* **PROBLEM**
Only the lines of the data below from the one with "Screen dimensions: 1456x819" through the one with "Click the Redo arrow icon" are wanted. Repeat them exactly.

* **GIVEN DATA**
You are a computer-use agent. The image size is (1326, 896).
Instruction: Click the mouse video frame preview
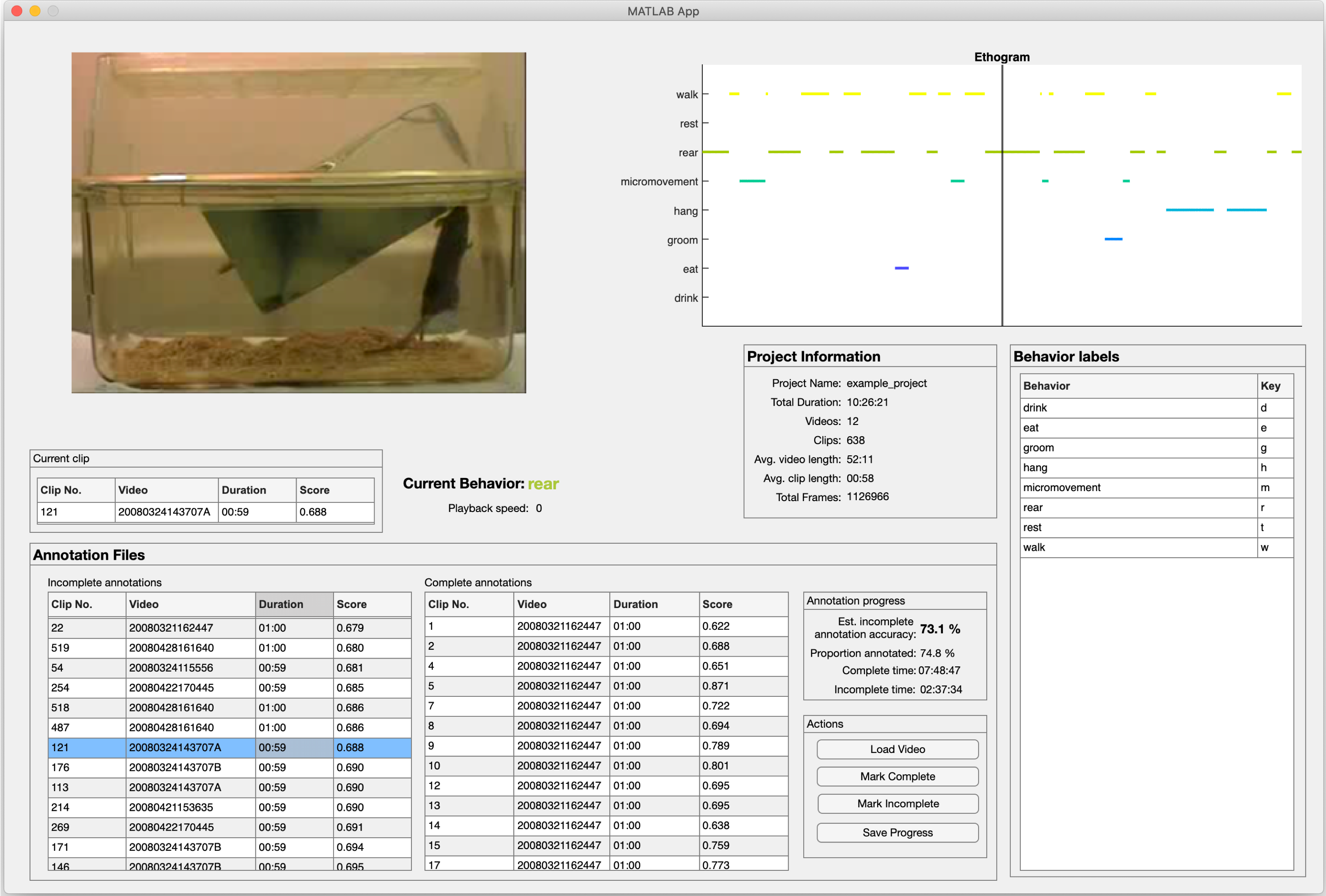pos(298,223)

==

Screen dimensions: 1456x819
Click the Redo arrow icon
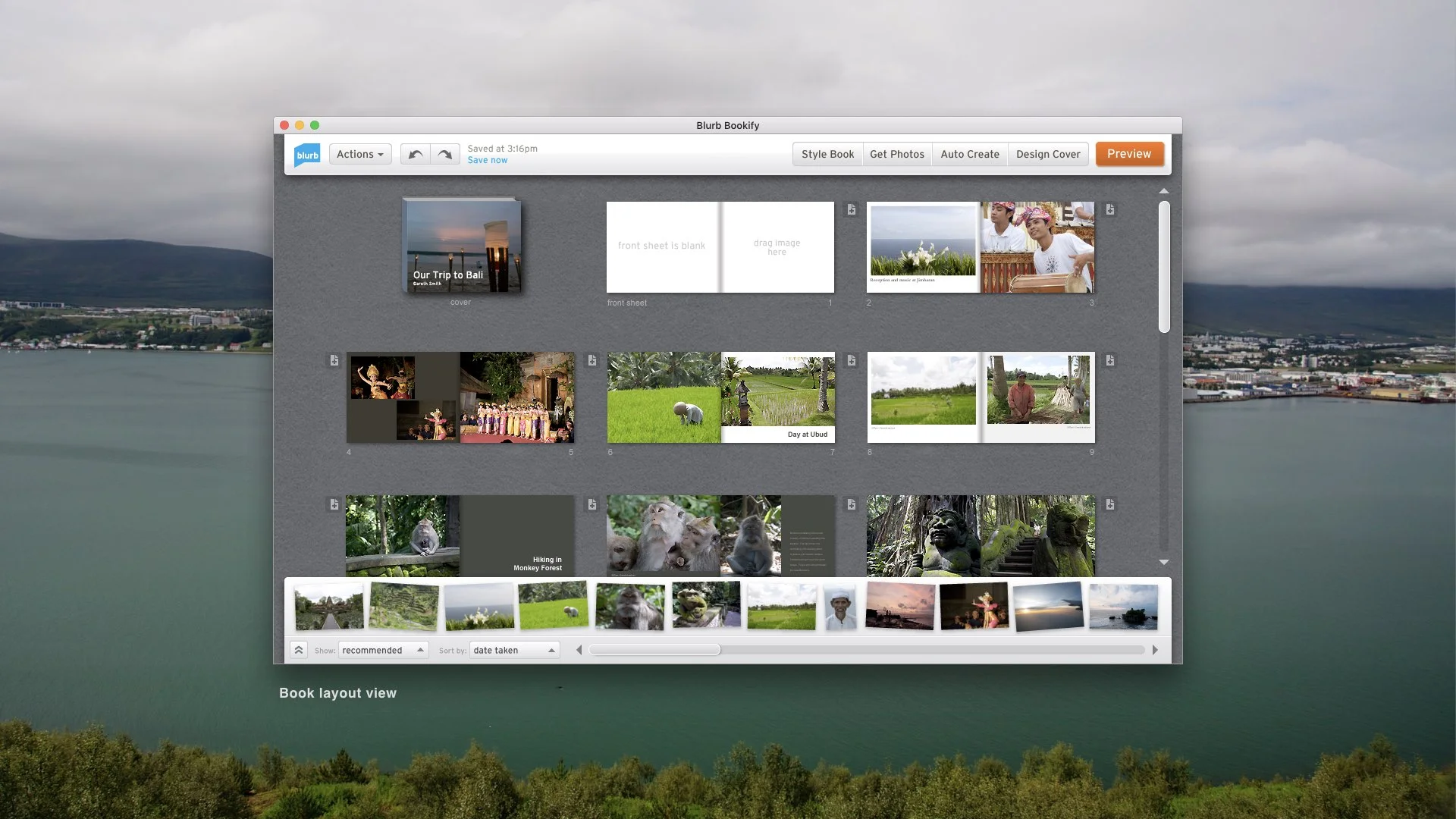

* **ANSWER SPACE**
Screen dimensions: 1456x819
Click the Redo arrow icon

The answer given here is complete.